Sunday, December 13, 2009

No one has done a comparison of William Blake's vision with Nietzsche's Life Philosophy

Last Days of the Dark Age Blog
by longsword on Mon 07 Dec 2009 09:57 AM CST
Time to retire the blog. more » Comments (13) Permanent Link Cosmos I have received notice from the service provider that the domain darkage.ca is due for renewal. After much pondering, I have decided that I will not be renewing The Dark Age Blog.

After five years, it's time I minded my own shop for a while. Hopefully, TDAB has dispelled more fog (and smog) about the times than it has generated. I am at least gratified to learn from correspondents and commentors that it has helped them gain some degree of orientation amidst the current "sound and fury signifying nothing" -- nothing here being the contemporary plague of nihilism -- the anatomy of human destructiveness, to borrow a phrase from Erich Fromm.

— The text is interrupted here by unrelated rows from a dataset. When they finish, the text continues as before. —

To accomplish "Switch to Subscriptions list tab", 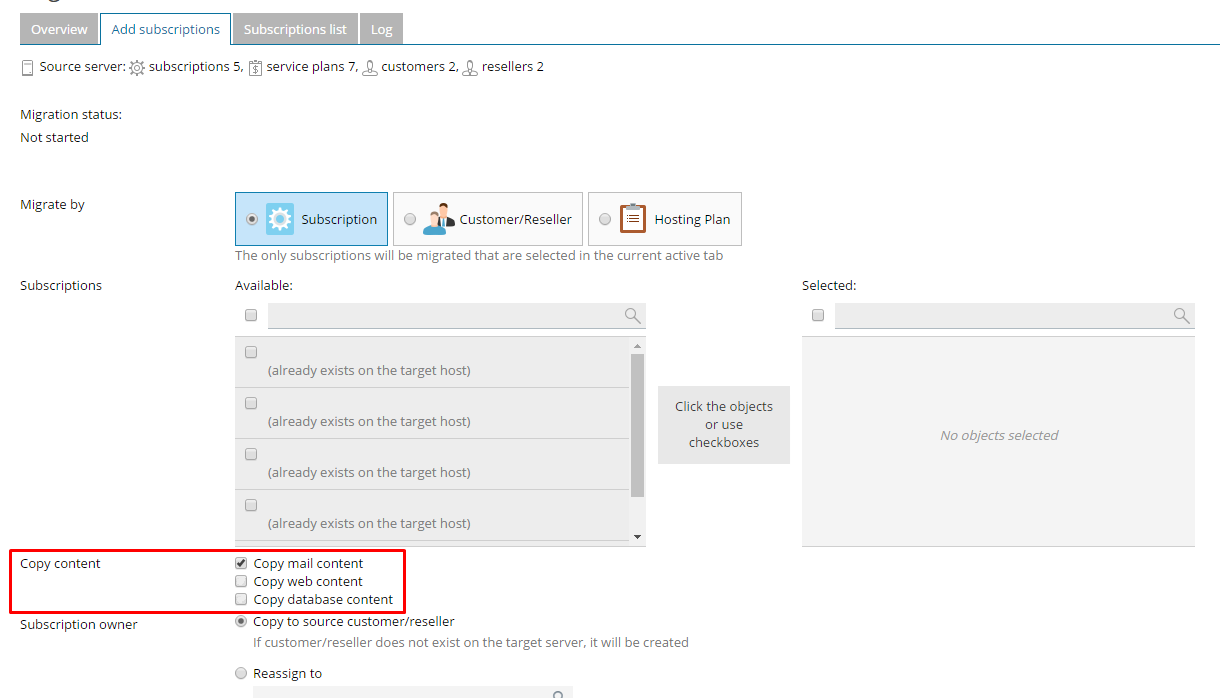I will pyautogui.click(x=295, y=29).
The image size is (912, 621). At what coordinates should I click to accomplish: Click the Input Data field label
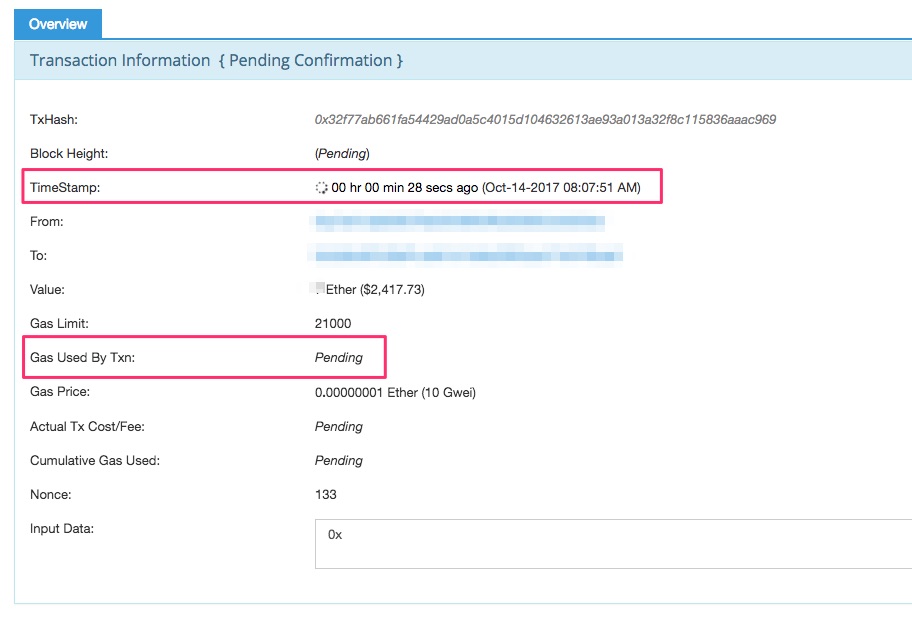pos(62,528)
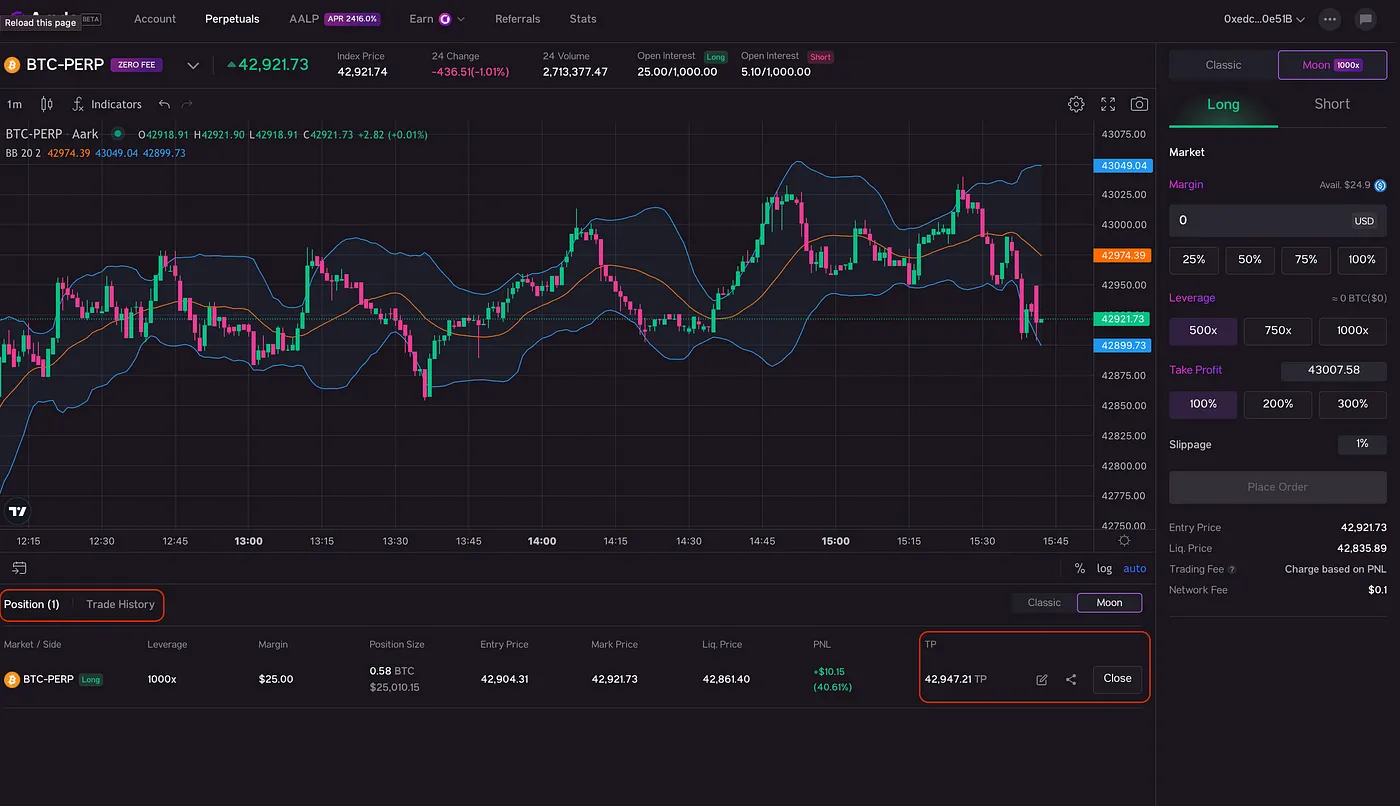Expand the BTC-PERP market selector chevron

[x=193, y=66]
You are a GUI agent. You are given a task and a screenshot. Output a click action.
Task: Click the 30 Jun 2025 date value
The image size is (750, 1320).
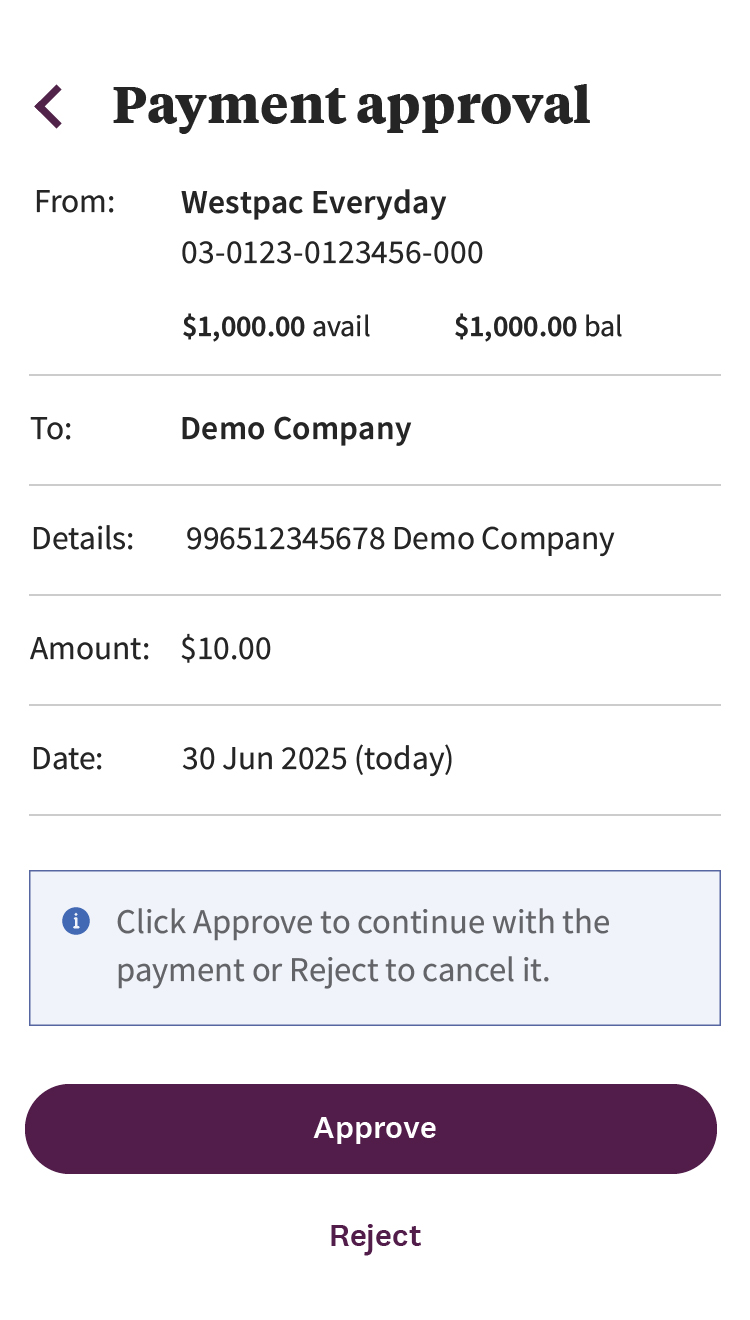tap(264, 759)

But this nihilism is also, potentially, a clearing of the deck -- a kind of return to the tabula rasa as the Dance of the Nataraj. Everything today called "loss of self", "post-history", "post-Enlightenment", "culture of narcissism", "infantilisation" (and which is known by a hundred other names as well), can also be appreciated as the work of the hand of the tillerman who ploughs the field and prepares the soil for another season's sowing and harvest. Nihilism is like a plough wind that flattens everything.

The consistent message of The Dark Age Blog is that The Modern Era is over and with it, the modern ethos, which I have described as essentially perspectivist. We should, as they say, truly "get over it", for it has now become a patch of weeds and an obstacle to the realisation of the Planetary Era -- the holistic or integral era that is now in formation and which has been in formation since the First World War announced the creation of the world, so to speak. Whether we realise it or no, we are the posterity of that event in the sense that "the sins of the fathers shall be visited down to the third and fourth generations".

But that also implies that it is the fourth or fifth generation that redeems the meaning of the past and absolves it (frees it and liberates it) from its generational chain of fateful consequences. It will do so when it realises the implicit meaning of the World War as birth of the Global Era as the Integral Era. It was no accident that the man who invented the science of ecology -- the web of inter-being or inter-connectedness -- was also the first to give The Great European War its true name -- World War. While others only saw the event from their narrow nationalistic perspectives, Ernst Haeckel perceived the event in the context of the entire field -- the planet as a whole. It is also no accident, too, that at the same time, quantum field theory was emerging, followed by Chaos Theory for climatology, Picasso in art and, belatedly, the recognition of the fact that we now lived in a "postmodern" era -- an era of the maximum confusion of values.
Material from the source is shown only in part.